Exercise prompt — Output the material below verbatim, line for line, omitting every picture.

Extracted material —
╭──

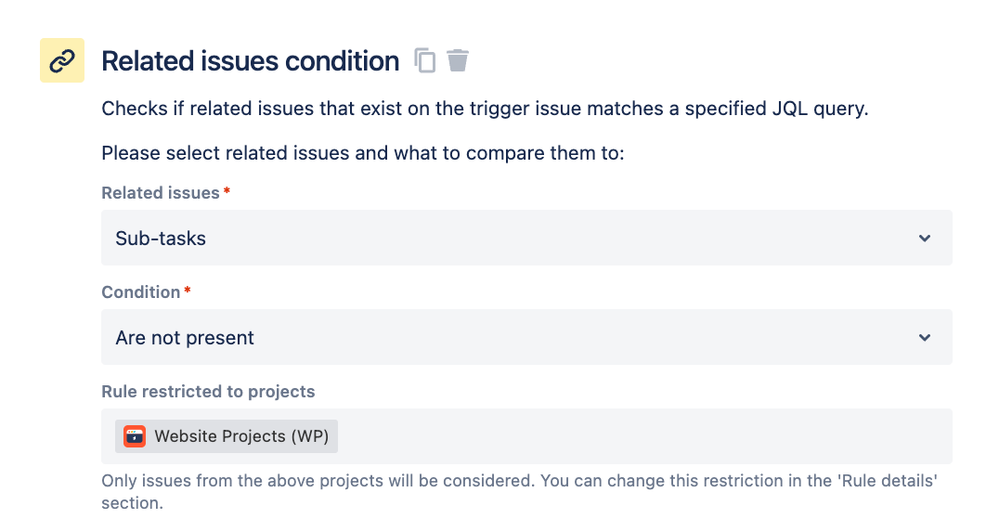Screen dimensions: 999x531
Task: Click the 'Related issues condition' heading
Action: (x=250, y=61)
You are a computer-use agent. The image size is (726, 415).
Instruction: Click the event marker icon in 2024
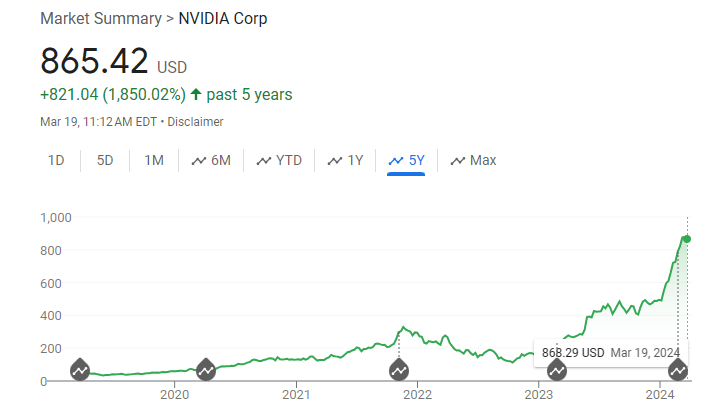(x=678, y=370)
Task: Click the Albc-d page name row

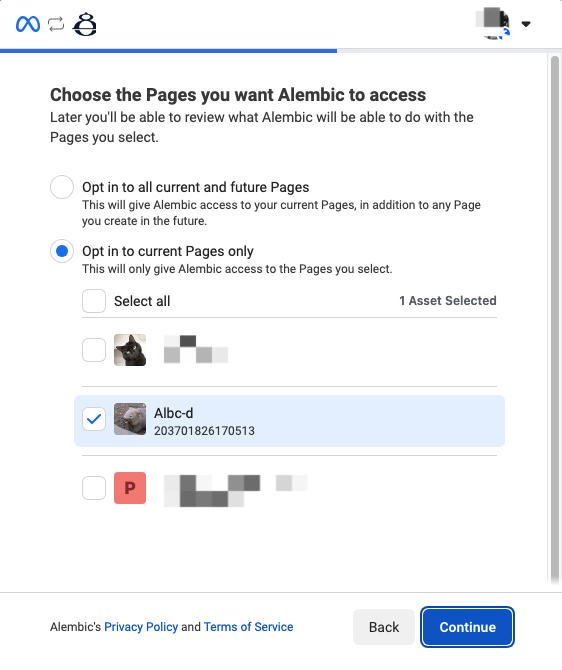Action: pyautogui.click(x=289, y=421)
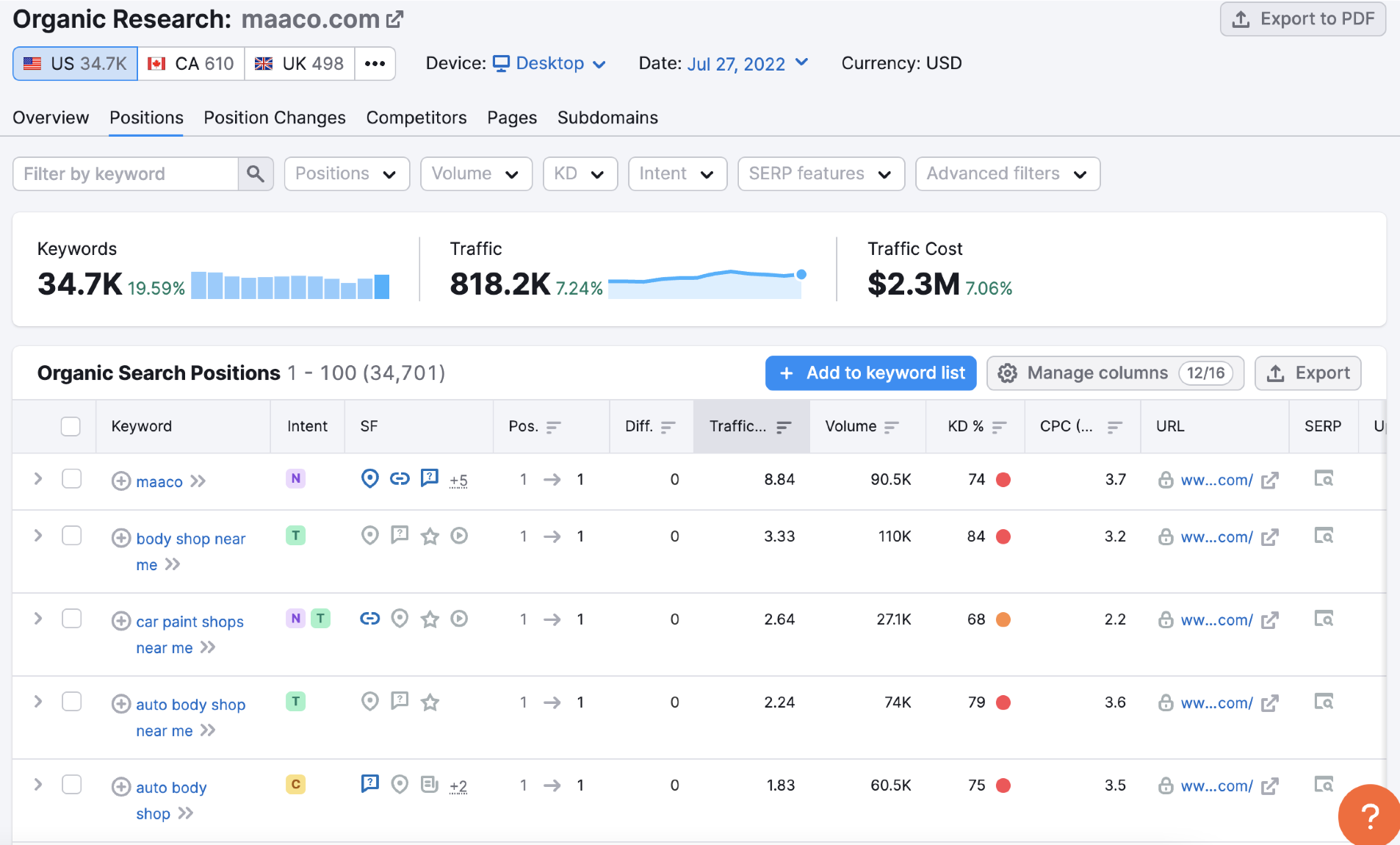
Task: Click the Add to keyword list button
Action: coord(870,373)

╰──

Solved problem —
Screen dimensions: 999x531
Task: Click the 'Related issues condition' heading
Action: (x=250, y=61)
You are a computer-use agent. The image size is (726, 415).
Instruction: Click the event marker icon in 2024
(x=678, y=370)
Task: Click the Albc-d page name row

Action: pyautogui.click(x=289, y=421)
Task: Click the Add to keyword list button
Action: coord(870,373)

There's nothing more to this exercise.